OBJECTIVE: Rewrite all of the data below as a numbered list with one line per item, leaving out the blank lines.

RECORDS PROVIDED:
-----
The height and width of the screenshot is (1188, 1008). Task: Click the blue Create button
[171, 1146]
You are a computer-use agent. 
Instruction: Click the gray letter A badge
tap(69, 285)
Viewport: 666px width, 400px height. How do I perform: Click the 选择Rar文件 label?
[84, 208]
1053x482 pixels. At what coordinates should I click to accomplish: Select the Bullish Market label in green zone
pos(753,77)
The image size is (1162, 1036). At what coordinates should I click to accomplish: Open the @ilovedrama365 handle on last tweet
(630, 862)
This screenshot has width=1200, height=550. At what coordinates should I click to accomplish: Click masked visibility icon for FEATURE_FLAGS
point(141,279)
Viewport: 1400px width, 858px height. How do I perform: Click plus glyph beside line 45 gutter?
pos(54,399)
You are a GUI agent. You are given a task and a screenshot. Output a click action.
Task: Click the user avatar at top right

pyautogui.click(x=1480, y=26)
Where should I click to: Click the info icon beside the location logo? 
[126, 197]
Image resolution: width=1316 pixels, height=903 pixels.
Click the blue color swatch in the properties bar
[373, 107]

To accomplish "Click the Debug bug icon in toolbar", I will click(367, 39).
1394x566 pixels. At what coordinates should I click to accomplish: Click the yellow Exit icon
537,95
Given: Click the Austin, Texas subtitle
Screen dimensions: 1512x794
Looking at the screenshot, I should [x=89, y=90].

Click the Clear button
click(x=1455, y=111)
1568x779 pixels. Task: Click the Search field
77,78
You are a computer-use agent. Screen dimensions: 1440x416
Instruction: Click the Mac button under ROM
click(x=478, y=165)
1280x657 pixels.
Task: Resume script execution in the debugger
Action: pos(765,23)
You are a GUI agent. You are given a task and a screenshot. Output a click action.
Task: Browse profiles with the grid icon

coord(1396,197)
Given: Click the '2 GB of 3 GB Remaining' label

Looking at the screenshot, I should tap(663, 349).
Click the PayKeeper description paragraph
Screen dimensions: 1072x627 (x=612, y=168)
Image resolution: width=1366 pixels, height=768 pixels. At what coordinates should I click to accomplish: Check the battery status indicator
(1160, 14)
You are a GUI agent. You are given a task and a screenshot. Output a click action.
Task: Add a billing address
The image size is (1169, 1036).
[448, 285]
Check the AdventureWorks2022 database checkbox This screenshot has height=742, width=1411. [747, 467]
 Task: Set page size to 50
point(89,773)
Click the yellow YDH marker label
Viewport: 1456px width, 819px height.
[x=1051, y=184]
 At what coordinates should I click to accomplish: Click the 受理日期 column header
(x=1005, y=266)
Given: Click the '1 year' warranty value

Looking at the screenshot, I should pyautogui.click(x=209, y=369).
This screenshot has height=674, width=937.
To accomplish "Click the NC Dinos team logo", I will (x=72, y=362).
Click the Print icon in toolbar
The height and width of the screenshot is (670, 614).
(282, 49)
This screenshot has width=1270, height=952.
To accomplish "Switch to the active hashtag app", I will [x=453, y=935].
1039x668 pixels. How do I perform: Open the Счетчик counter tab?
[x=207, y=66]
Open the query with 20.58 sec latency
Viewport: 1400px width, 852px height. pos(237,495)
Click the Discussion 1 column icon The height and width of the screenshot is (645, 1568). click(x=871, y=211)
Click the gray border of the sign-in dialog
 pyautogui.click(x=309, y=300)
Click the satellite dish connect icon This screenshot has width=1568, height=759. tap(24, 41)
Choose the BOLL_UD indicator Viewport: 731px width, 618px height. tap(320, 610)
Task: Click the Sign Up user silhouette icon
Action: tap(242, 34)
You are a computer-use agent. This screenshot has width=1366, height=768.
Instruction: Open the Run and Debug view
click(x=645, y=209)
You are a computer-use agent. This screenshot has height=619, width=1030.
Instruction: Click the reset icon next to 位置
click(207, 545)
-----
ANSWER TO THIS PROBLEM:
1. The height and width of the screenshot is (1188, 1008). Task: Click the blue Create button
2. [171, 1146]
3. You are a computer-use agent. 
4. Instruction: Click the gray letter A badge
5. tap(69, 285)
6. Viewport: 666px width, 400px height. How do I perform: Click the 选择Rar文件 label?
7. [84, 208]
8. 1053x482 pixels. At what coordinates should I click to accomplish: Select the Bullish Market label in green zone
9. pos(753,77)
10. The image size is (1162, 1036). At what coordinates should I click to accomplish: Open the @ilovedrama365 handle on last tweet
11. (630, 862)
12. This screenshot has width=1200, height=550. At what coordinates should I click to accomplish: Click masked visibility icon for FEATURE_FLAGS
13. point(141,279)
14. Viewport: 1400px width, 858px height. How do I perform: Click plus glyph beside line 45 gutter?
15. pos(54,399)
16. You are a GUI agent. You are given a task and a screenshot. Output a click action.
17. Task: Click the user avatar at top right
18. pyautogui.click(x=1480, y=26)
19. Where should I click to: Click the info icon beside the location logo? 
20. [126, 197]
21. Image resolution: width=1316 pixels, height=903 pixels.
22. Click the blue color swatch in the properties bar
23. [373, 107]
24. To accomplish "Click the Debug bug icon in toolbar", I will click(367, 39).
25. 1394x566 pixels. At what coordinates should I click to accomplish: Click the yellow Exit icon
26. 537,95
27. Given: Click the Austin, Texas subtitle
28. Screen dimensions: 1512x794
29. Looking at the screenshot, I should [x=89, y=90].
30. Click the Clear button
31. click(x=1455, y=111)
32. 1568x779 pixels. Task: Click the Search field
33. 77,78
34. You are a computer-use agent. Screen dimensions: 1440x416
35. Instruction: Click the Mac button under ROM
36. click(x=478, y=165)
37. 1280x657 pixels.
38. Task: Resume script execution in the debugger
39. Action: pos(765,23)
40. You are a GUI agent. You are given a task and a screenshot. Output a click action.
41. Task: Browse profiles with the grid icon
42. coord(1396,197)
43. Given: Click the '2 GB of 3 GB Remaining' label
44. Looking at the screenshot, I should tap(663, 349).
45. Click the PayKeeper description paragraph
46. Screen dimensions: 1072x627 (x=612, y=168)
47. Image resolution: width=1366 pixels, height=768 pixels. At what coordinates should I click to accomplish: Check the battery status indicator
48. (1160, 14)
49. You are a GUI agent. You are given a task and a screenshot. Output a click action.
50. Task: Add a billing address
51. The image size is (1169, 1036).
52. [448, 285]
53. Check the AdventureWorks2022 database checkbox This screenshot has height=742, width=1411. [747, 467]
54.  Task: Set page size to 50
55. point(89,773)
56. Click the yellow YDH marker label
57. Viewport: 1456px width, 819px height.
58. [x=1051, y=184]
59.  At what coordinates should I click to accomplish: Click the 受理日期 column header
60. (x=1005, y=266)
61. Given: Click the '1 year' warranty value
62. Looking at the screenshot, I should pyautogui.click(x=209, y=369).
63. This screenshot has height=674, width=937.
64. To accomplish "Click the NC Dinos team logo", I will (x=72, y=362).
65. Click the Print icon in toolbar
66. The height and width of the screenshot is (670, 614).
67. (282, 49)
68. This screenshot has width=1270, height=952.
69. To accomplish "Switch to the active hashtag app", I will [x=453, y=935].
70. 1039x668 pixels. How do I perform: Open the Счетчик counter tab?
71. [x=207, y=66]
72. Open the query with 20.58 sec latency
73. Viewport: 1400px width, 852px height. pos(237,495)
74. Click the Discussion 1 column icon The height and width of the screenshot is (645, 1568). click(x=871, y=211)
75. Click the gray border of the sign-in dialog
76.  pyautogui.click(x=309, y=300)
77. Click the satellite dish connect icon This screenshot has width=1568, height=759. tap(24, 41)
78. Choose the BOLL_UD indicator Viewport: 731px width, 618px height. tap(320, 610)
79. Task: Click the Sign Up user silhouette icon
80. Action: tap(242, 34)
81. You are a computer-use agent. This screenshot has width=1366, height=768.
82. Instruction: Open the Run and Debug view
83. click(x=645, y=209)
84. You are a computer-use agent. This screenshot has height=619, width=1030.
85. Instruction: Click the reset icon next to 位置
86. click(207, 545)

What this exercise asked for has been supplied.